PALEMBANG,Sekilasmedia.com-Pemerintah Kota Palembang mengevaluasi pelayanan rumah sakit di kota ini, menyusul kasus jari bayi terpotong oleh seorang perawat pada Jumat malam, 3 Februari lalu.
“Agar kejadian tersebut tidak terulang kembali, kami akan mengevaluasi seluruh rumah sakit Kota Palembang terkait masalah pelayanannya, ucap Wakil Wali Kota Palembang Fitrianti Agustinda usai mengunjungi korban.
Kejadian itu di Rumah Sakit Muhammadiyah, Palembang, Selasa, 7 Februari 2023.
Menurut dia, kebanyakan pelayanan rumah sakit itu membedakan masyarakat yang ingin berobat menggunakan Kartu Indonesia Sehat (KIS).
“Ketika masyarakat yang menggunakan KIS, pihak rumah sakit selalu menyatakan kamar penuh dan hal ini sering terjadi, karena itu, hal ini perlu dievaluasi, apalagi saat ini 99,3 persen masyarakat kota ini memiliki KIS” katanya.

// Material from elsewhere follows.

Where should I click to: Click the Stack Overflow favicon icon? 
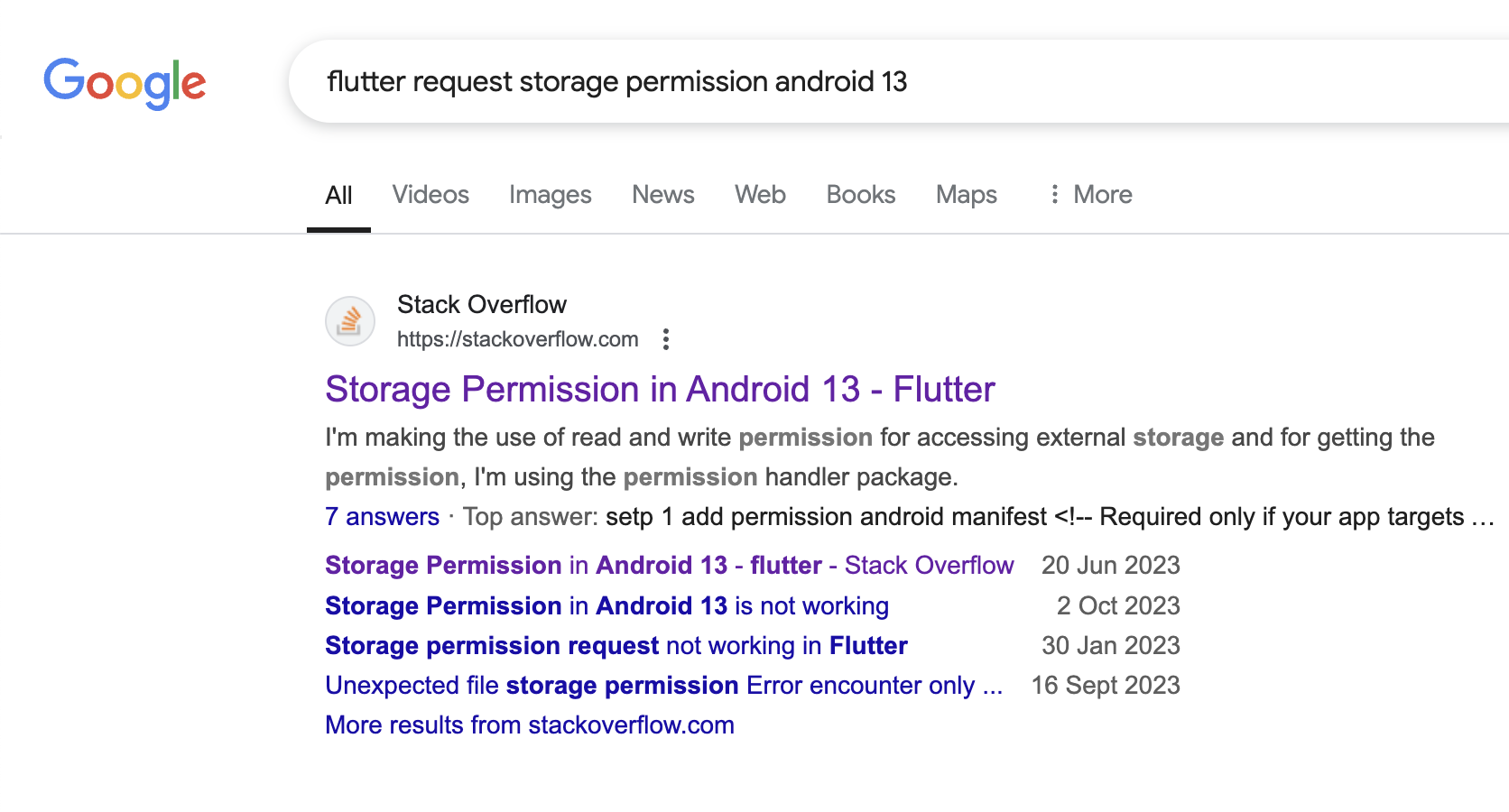(350, 321)
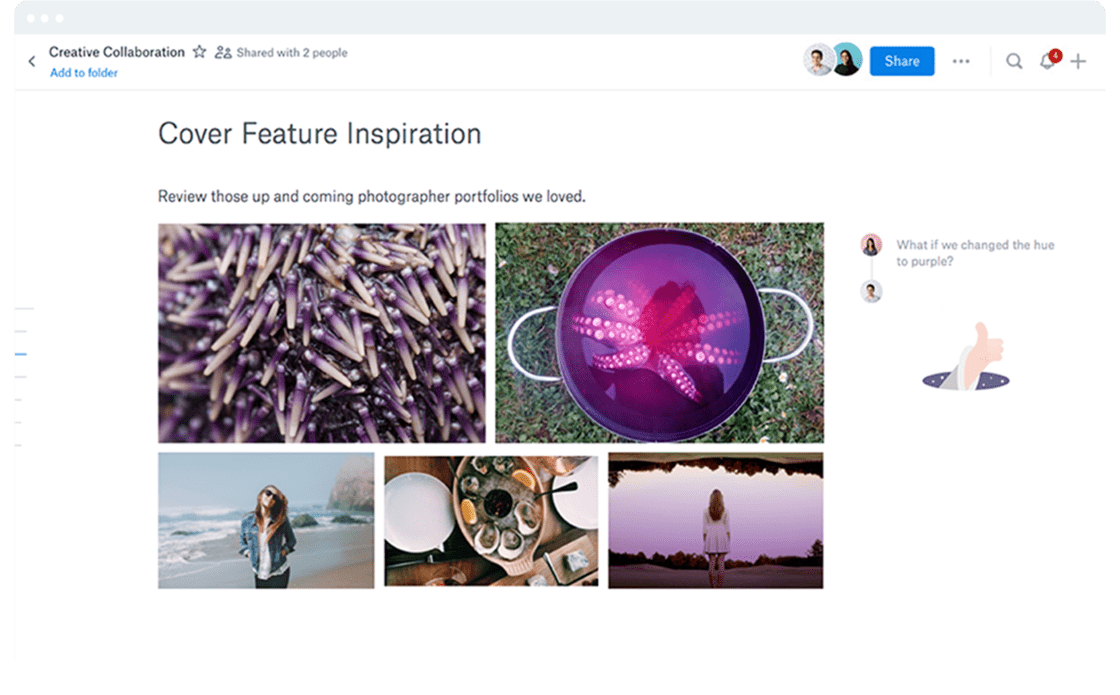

“Terpotongnya jari kelingking bagian ujung dari bayi AA, pihak RS Muhammadiyah langsung melakukan tindakan penyambungan jari oleh dokter spesialis,” jelasnya. Pihak rumah sakit saat ini telah bertanggung jawab secara biaya, operasi, dan obat-obatan.
“Semuanya ditanggung ini pihak rumah sakit patut diapresiasi. Memang kejadian ini menjadi pukulan yang cukup keras untuk seluruh rumah sakit. Tentu ini pelajaran bagi semua pihak kesehatan agar kejadian ini jangan sampai terulang kembali,” ucapnya.
Dirut RS Muhammadiyah Palembang Rizal Daulay mengatakan mengenai perawat yang melakukan tindakan tersebut, pihak manajemen sudah mengambil tindakan tegas karena membuat ketidaknyamanan semua pihak.
Jadi tugas sementara yang bersangkutan dialih fungsikan sambil menunggu proses selanjutnya,” kata Daulay.